Question

What three-digit number can be made from the digits 2, 3, 5, and 7, such that no two digits of the three-digit number are the same and the three-digit number is divisible by each of the digits in it?

Hint:

For problems involving divisibility with multiple constraints, start with the most restrictive rules. Here, the fact that the number cannot be divisible by both 2 and 5 (as it can't end in 0) is the key to splitting the problem into manageable cases.

Answer 1

Correct Answer: 735

Step 1: Understanding the Question:
We are looking for a 3-digit number that meets three criteria:
1. It uses three different digits from the set \{2, 3, 5, 7\}.
2. There are no repeated digits.
3. The number itself must be divisible by each of the three digits it is composed of.
Step 2: Key Formula or Approach:
We can use divisibility rules to narrow down the possibilities.

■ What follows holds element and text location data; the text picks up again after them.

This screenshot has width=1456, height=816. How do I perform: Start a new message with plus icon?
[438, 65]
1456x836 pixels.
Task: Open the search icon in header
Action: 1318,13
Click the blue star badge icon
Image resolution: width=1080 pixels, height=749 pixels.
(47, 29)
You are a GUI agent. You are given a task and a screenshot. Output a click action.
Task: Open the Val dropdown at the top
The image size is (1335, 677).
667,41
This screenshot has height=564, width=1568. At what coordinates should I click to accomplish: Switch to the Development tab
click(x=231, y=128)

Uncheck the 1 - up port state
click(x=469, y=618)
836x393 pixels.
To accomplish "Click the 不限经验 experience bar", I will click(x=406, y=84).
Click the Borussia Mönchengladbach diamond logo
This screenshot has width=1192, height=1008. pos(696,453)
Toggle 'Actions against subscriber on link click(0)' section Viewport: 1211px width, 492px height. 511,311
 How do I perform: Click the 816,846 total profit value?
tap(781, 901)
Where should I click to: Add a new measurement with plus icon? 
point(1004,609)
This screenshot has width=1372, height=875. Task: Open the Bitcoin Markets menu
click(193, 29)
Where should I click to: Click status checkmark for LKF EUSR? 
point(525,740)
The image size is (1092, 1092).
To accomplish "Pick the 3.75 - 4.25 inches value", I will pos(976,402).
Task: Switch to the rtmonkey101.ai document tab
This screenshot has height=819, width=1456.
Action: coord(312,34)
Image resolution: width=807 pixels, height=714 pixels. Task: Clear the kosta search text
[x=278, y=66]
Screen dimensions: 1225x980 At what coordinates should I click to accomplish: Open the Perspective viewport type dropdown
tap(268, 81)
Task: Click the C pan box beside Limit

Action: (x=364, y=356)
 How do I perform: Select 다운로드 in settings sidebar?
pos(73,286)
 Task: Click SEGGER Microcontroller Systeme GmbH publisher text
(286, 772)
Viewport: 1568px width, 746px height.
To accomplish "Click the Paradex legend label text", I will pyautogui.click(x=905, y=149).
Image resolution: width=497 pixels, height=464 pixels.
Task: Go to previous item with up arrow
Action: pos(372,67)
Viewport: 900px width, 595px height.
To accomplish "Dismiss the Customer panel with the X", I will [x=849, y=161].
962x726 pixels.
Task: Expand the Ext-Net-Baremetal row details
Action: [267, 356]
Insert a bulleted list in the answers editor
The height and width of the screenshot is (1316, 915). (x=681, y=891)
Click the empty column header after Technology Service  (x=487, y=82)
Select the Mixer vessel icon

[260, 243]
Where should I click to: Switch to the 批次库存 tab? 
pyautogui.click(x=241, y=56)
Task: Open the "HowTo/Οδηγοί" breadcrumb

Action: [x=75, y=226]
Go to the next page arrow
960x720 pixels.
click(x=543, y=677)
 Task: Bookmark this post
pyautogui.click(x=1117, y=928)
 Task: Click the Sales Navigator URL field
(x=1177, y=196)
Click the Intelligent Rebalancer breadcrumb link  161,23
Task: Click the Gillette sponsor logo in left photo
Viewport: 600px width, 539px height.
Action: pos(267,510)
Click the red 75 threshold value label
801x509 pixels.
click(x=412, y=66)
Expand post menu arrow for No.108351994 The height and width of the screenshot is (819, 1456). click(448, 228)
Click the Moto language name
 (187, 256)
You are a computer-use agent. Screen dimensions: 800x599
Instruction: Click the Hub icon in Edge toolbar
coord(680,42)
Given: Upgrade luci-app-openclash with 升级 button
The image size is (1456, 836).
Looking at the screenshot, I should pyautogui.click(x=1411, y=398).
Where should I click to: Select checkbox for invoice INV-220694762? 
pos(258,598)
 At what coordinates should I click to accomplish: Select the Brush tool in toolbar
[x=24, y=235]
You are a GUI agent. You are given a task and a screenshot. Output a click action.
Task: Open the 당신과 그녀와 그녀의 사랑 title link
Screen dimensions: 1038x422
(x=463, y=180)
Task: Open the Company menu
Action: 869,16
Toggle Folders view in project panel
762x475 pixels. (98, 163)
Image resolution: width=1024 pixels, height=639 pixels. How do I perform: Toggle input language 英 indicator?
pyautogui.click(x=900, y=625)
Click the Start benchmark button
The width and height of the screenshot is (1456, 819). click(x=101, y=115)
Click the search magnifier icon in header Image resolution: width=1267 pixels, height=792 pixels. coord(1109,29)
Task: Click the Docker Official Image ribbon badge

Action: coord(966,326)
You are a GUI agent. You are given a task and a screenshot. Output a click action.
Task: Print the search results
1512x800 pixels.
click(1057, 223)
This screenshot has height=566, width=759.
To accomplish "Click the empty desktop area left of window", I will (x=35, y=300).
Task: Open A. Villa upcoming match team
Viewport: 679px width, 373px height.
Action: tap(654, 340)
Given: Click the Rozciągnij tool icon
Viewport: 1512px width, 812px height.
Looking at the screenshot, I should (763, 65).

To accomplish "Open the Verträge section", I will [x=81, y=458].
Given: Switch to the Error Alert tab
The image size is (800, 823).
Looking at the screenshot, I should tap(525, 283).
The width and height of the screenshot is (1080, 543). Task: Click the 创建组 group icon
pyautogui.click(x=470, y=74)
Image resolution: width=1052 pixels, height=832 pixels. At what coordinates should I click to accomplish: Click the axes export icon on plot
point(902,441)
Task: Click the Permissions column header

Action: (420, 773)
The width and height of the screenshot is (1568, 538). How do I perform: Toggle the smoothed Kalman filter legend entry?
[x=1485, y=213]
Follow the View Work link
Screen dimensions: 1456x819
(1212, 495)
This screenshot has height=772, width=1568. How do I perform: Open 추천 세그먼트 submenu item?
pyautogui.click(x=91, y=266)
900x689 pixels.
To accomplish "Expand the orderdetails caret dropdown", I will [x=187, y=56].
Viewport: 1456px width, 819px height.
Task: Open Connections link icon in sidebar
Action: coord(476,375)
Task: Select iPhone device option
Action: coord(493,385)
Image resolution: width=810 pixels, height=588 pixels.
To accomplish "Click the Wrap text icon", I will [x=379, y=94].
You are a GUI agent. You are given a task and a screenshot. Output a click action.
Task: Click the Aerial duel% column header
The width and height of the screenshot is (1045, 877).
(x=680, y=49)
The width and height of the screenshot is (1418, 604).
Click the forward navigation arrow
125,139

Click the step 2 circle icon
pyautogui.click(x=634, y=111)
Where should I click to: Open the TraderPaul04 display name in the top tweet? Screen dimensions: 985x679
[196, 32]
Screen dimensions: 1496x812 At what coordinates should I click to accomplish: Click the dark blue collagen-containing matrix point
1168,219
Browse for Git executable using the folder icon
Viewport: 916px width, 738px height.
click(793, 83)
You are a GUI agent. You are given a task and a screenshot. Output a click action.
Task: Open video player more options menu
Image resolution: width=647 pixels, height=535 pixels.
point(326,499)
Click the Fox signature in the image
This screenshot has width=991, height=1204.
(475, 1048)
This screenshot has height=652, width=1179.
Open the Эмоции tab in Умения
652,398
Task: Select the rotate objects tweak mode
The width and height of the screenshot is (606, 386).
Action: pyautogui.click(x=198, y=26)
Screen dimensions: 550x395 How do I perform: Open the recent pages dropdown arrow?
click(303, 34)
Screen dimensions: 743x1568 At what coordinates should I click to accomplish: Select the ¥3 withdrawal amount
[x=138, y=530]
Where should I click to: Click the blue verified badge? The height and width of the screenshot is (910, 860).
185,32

Divisibility by 2: The number must end in 2.
Divisibility by 5: The number must end in 5.
Divisibility by 3: The sum of its digits must be divisible by 3. A crucial observation is that a number cannot be divisible by both 2 and 5 simultaneously, as it would have to end in 0, and 0 is not an available digit. Therefore, the set of three digits cannot contain both 2 and 5.
Step 3: Detailed Explanation:
This leaves us with two possible combinations of digits:
Case 1: Digits are \{3, 5, 7\}

Divisibility by 3: The sum of the digits is \(3+5+7=15\). Since 15 is divisible by 3, any number formed with these digits will be divisible by 3.
Divisibility by 5: The number must end in 5. This gives us two possibilities: 375 and 735.
Divisibility by 7: We now test these two numbers for divisibility by 7.
\(375 \div 7 = 53\) with a remainder of 4. (Not divisible)
\(735 \div 7 = 105\) with no remainder. (Divisible) So, 735 is a valid solution.
Case 2: Digits are \{2, 3, 7\}

Divisibility by 3: The sum of the digits is \(2+3+7=12\). Since 12 is divisible by 3, any number formed will be divisible by 3.
Divisibility by 2: The number must end in 2. This gives two possibilities: 372 and 732.
Divisibility by 7: We test these two numbers for divisibility by 7.
\(372 \div 7 = 53\) with a remainder of 1. (Not divisible)
\(732 \div 7 = 104\) with a remainder of 4. (Not divisible) There are no solutions in this case.
Step 4: Final Answer:
The only number that satisfies all the given conditions is 735.